Ven. Gen 22nd, 2021

Secondo la Procura di Napoli Mario Pagano avrebbe trattato cause di imprenditori ai quali era legato, ricevendo in cambio «utilità varie». Nel mirino i soldi a una polisportiva e a un agriturismo

Il giudice Mario Pagano, già magistrato del Tribunale di Salerno, attualmente in servizio alla seconda sezione civile del Tribunale di Reggio Calabria, è agli arresti domiciliari al termine di indagini disposte e coordinate dalla Procura di Napoli. Secondo la Procura, Pagano «si sarebbe adoperato nel tempo per favorire imprenditori ai quali era legato da consolidati rapporti di amicizia, trattando cause riferibili a tali amici con esito favorevole per questi ultimi» e «ricevendo dagli imprenditori utilità varie».
Pagano è uno dei sette destinatari delle ordinanze cautelari disposte dal gip di Napoli: due ai domiciliari, quattro applicative del divieto di dimora ed una applicativa dell’obbligo di dimora. Ai domiciliari anche il funzionario giudiziario Nicola Domenico Montone. Divieto di dimora nei confronti degli imprenditori Luigi Celestre Angrisani, Riccardo De Falco, Giovanni Di Iura e Roberto Leone ed infine obbligo di dimora nel comune di residenza nei confronti del consulente fiscale Antonio Piluso.
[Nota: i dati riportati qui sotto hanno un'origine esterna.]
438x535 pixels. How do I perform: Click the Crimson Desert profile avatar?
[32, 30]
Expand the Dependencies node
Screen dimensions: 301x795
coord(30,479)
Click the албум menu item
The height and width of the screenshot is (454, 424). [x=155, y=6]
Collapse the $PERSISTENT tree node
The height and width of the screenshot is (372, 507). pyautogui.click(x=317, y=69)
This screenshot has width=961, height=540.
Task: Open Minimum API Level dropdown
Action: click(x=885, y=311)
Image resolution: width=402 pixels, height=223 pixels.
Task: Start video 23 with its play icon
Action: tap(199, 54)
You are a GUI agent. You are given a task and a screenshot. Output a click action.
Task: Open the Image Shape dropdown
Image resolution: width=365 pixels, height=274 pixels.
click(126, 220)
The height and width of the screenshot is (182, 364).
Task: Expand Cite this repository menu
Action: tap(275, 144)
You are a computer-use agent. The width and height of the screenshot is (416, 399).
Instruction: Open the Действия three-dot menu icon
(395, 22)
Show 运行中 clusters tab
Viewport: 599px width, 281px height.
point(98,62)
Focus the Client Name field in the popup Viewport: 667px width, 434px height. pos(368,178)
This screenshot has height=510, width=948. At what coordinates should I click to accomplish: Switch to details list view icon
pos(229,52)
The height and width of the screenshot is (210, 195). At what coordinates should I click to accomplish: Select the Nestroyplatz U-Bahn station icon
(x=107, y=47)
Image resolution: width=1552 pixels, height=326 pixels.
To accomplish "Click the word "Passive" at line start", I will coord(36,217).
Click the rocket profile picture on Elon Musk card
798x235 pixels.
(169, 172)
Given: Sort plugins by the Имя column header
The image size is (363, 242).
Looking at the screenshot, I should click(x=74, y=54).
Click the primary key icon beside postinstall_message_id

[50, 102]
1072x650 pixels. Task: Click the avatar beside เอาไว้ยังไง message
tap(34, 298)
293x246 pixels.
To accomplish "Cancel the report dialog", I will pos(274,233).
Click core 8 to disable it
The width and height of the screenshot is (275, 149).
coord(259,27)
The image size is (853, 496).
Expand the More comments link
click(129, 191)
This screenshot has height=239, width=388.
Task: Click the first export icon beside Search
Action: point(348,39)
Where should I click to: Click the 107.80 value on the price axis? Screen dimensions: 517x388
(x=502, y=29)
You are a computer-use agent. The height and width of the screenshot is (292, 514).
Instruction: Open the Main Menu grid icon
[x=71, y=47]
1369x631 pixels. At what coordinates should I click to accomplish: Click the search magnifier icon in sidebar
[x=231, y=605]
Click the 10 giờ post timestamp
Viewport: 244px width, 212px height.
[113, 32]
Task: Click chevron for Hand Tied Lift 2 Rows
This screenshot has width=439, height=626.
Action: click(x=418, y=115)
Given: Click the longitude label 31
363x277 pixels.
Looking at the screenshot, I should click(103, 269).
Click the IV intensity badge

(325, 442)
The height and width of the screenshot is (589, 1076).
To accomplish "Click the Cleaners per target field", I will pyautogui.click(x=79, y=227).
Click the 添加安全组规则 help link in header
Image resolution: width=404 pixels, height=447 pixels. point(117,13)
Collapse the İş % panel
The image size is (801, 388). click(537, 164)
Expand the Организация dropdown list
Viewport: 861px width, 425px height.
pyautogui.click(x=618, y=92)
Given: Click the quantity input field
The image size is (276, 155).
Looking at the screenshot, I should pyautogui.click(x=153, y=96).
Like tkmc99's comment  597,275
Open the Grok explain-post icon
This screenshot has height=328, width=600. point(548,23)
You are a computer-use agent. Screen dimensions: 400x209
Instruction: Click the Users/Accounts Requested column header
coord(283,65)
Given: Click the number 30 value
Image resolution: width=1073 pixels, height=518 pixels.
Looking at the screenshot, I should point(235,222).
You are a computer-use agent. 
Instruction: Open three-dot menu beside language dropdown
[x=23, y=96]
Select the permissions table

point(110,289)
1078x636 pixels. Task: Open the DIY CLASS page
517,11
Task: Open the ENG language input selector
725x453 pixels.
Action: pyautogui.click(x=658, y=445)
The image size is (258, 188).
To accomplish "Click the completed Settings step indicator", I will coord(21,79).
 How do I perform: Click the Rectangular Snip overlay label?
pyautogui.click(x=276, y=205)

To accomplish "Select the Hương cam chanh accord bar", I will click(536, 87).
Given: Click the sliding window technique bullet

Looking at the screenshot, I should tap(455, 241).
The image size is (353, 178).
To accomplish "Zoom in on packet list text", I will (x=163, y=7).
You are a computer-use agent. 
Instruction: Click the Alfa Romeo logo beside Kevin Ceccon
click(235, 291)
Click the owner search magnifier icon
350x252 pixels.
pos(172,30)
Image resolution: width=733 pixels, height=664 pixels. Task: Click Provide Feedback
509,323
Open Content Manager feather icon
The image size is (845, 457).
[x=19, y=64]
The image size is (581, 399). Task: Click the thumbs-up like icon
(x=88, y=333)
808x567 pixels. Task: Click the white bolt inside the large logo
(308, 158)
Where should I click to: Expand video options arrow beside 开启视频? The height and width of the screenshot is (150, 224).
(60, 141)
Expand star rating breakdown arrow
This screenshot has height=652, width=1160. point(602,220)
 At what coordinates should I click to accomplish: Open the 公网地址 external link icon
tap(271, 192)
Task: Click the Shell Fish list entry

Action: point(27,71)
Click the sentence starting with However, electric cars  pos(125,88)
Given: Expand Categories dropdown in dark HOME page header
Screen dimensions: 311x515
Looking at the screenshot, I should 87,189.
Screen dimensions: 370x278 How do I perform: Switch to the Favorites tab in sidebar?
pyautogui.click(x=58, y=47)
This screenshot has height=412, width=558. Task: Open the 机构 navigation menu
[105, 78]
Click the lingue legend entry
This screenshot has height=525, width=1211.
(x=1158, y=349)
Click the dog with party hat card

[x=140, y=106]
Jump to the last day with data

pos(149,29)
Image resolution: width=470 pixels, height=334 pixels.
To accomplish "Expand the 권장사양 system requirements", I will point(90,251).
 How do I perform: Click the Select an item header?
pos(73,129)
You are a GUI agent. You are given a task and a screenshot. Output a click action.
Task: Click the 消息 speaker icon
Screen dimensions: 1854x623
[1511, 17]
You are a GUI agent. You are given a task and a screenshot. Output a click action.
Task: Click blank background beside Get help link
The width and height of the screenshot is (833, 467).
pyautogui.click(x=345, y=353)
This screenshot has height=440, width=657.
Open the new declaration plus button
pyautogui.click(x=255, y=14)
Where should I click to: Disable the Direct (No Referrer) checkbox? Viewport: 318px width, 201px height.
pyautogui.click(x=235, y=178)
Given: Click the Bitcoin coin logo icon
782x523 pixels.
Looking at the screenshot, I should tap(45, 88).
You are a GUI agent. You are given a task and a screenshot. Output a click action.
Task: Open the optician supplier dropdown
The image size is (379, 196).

Secondo il quadro indiziario descritto nell’ordinanza cautelare, Pagano avrebbe «omesso di astenersi» dalle cause in questione «nonostante lo specifico obbligo imposto dalla legge e, prima ancora, adoperandosi perché tali cause venissero assegnate a lui». Tra le utilità che gli sarebbero state corrisposte, «somme indebite a beneficio della società Polisportiva Rocchese (di cui – scrive il procuratore aggiunto Alfonso D’Avino – direttamente e comunque per il tramite di congiunti, era responsabile) e, in altri casi, di forniture varie (cucine, impianti di climatizzazione) a beneficio di un agriturismo in Roccapiemonte riferibile allo stesso magistrato (quale contitolare di fatto della società Eremo, proprietaria della struttura) ed a componenti del suo nucleo familiare».
Pagano era stato trasferito a Reggio Calabria nel settembre 2016, per decisione del Csm, per incompatibilità ambientale. Su di lui il Csm aveva aperto un fascicolo nell’aprile del 2016.